The procedure outlines three specific recovery pools to govern the repayment of creditors. These include assets owned by FTX.com customers, FTX US customers, and those not directly linked to the exchanges. FTX 2.0 categorizes most proposed creditor classes as impaired, suggesting they may not receive full compensation.
The Future of FTT Tokens
The revamping plan for FTX 2.0 entails zero recovery for FTT tokens, citing their resemblance to equity. It’s common practice for US bankruptcy reorganization plans to eliminate equity. John J. Ray III, the FTX Chief Restructuring Officer, shared his views on this matter, stating,
“We are pleased today to deliver on our commitment to file the Plan at this relatively early stage.”
He further stressed the company’s intention to cooperate with creditors in the forthcoming months and file a modified plan in the fourth quarter of the year. The proposal is still in its infancy, and further adjustments are anticipated. FTX 2.0’s plan suggests that seven creditor groups will have an opportunity to vote on the plan. These include FTX.com customers, FTX US customers, and holders of non-fungible tokens.

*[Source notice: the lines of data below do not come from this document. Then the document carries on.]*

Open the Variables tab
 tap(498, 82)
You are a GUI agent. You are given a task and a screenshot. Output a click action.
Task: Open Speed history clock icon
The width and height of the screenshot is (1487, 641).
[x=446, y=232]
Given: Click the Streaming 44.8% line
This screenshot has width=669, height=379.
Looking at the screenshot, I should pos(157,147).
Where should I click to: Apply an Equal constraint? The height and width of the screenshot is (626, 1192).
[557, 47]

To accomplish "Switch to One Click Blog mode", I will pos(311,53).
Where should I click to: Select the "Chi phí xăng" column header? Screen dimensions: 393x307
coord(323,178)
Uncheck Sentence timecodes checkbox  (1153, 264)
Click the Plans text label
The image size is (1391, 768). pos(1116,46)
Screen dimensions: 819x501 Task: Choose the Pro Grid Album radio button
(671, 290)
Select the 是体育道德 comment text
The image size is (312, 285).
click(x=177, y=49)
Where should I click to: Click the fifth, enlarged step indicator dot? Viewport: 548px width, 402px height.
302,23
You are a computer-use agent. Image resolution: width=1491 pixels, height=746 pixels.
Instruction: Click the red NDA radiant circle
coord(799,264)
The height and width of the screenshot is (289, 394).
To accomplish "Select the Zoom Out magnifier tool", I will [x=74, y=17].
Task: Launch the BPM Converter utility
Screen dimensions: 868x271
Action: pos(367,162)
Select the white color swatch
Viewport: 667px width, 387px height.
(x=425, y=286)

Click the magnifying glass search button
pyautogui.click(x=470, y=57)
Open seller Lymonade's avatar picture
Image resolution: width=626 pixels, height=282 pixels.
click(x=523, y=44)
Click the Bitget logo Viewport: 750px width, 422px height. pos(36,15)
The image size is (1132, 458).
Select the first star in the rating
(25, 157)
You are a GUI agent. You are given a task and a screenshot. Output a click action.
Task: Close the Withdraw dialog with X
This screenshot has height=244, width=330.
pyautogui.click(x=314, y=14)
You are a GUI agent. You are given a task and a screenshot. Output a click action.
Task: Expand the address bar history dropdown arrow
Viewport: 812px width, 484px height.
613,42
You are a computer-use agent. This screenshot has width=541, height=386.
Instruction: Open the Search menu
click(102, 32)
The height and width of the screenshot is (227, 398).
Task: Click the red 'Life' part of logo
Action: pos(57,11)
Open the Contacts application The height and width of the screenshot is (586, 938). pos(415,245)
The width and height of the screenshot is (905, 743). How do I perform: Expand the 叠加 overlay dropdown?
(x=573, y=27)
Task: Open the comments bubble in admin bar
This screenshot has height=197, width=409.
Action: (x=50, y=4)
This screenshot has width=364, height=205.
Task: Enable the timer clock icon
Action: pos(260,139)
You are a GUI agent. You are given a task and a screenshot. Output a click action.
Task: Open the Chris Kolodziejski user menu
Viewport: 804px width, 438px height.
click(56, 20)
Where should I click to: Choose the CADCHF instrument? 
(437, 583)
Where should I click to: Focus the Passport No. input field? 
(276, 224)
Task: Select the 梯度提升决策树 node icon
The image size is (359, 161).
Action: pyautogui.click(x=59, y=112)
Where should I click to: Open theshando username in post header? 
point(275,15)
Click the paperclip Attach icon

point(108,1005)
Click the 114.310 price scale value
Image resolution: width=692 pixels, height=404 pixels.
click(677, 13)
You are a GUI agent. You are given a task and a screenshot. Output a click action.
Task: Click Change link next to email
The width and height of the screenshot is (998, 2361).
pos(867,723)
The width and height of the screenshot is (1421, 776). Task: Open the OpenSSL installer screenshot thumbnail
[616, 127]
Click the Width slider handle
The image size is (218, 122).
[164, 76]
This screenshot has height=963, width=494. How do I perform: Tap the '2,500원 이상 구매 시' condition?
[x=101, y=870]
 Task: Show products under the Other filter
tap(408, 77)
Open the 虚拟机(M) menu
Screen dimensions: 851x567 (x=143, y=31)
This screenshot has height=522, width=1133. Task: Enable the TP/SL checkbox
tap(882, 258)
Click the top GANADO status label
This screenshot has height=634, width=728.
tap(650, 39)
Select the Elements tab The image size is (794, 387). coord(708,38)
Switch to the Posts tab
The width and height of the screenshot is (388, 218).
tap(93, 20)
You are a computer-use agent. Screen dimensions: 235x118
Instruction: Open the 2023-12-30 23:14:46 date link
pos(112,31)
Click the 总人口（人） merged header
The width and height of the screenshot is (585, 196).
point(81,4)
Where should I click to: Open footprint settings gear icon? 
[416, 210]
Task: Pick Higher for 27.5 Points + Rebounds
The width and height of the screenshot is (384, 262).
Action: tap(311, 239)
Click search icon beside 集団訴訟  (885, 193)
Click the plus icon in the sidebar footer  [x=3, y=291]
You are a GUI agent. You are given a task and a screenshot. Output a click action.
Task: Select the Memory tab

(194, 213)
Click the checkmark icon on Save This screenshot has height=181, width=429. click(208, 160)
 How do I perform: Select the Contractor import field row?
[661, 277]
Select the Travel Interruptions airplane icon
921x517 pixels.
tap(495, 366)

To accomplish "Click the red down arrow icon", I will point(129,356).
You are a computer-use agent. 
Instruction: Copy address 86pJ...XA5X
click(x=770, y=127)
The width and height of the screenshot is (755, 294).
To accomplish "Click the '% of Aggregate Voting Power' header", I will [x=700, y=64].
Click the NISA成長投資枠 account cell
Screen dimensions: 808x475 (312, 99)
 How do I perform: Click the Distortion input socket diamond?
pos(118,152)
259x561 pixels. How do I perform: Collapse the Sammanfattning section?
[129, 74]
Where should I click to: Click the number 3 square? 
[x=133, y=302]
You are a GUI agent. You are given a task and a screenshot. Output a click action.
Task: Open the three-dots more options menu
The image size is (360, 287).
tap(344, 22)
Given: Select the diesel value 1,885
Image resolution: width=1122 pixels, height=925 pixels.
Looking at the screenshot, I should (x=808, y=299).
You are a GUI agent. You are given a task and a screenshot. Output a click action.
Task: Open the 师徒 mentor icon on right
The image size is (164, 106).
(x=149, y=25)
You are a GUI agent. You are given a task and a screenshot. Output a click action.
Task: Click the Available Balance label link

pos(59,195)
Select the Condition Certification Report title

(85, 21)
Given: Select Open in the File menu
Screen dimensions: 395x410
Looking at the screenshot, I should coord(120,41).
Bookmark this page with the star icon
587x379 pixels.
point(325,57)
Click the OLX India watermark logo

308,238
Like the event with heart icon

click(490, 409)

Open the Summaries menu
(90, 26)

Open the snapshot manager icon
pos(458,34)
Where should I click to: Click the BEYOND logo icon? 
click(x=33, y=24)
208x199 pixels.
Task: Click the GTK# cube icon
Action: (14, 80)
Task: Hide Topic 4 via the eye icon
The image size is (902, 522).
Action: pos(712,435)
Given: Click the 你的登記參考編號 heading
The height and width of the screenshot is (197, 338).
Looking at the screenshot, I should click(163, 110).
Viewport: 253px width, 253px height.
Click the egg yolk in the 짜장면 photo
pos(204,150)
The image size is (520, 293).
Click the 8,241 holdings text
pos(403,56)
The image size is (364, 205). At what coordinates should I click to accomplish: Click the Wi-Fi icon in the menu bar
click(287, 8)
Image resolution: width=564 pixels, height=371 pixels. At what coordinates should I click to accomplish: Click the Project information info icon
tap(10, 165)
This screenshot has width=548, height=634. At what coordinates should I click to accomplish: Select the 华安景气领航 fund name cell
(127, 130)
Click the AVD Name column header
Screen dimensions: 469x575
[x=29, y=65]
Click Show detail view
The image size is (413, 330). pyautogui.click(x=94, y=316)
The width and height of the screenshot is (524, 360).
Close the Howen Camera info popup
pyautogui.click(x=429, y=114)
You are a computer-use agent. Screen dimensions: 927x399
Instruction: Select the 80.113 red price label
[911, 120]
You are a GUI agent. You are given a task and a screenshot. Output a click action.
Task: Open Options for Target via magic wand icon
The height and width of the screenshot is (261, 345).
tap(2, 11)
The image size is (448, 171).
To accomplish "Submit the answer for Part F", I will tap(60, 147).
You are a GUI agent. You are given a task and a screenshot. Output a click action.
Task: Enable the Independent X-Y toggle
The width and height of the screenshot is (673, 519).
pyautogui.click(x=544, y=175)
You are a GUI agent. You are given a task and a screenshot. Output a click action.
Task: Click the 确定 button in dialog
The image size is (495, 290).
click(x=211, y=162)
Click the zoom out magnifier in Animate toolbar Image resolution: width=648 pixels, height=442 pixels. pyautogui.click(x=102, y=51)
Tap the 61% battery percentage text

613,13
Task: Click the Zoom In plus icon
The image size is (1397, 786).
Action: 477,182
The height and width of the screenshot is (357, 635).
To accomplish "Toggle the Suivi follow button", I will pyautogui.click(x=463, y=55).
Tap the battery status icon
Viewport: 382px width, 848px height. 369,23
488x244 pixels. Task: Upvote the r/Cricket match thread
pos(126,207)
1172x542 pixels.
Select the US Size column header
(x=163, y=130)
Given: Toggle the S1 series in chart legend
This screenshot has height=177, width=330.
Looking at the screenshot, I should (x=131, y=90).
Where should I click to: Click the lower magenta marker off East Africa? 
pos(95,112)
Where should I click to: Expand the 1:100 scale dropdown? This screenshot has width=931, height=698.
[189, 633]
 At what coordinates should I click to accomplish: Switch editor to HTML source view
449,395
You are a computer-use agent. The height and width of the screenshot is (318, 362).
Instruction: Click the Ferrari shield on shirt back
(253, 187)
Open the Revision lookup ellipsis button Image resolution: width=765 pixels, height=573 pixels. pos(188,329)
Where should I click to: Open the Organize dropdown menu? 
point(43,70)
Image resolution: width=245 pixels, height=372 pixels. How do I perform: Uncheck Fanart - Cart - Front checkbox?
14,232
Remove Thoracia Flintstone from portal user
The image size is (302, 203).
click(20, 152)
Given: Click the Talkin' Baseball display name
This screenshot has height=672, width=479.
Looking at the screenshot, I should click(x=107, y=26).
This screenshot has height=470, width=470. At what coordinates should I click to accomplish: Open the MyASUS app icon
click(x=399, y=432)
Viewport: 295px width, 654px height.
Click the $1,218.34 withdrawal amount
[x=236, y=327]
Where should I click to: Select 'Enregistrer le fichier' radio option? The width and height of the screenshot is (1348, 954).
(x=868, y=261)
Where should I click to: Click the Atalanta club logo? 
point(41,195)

To add to the complexity, FTX 2.0 filed a lawsuit in July against its disgraced founder, Sam Bankman-Fried, and his team, seeking to recoup a substantial portion of their questionable transactions. The exchange accused the defendants of consistently misappropriating funds for personal luxuries and speculative investments, resulting in what the company described as
“one of the largest financial frauds in history.”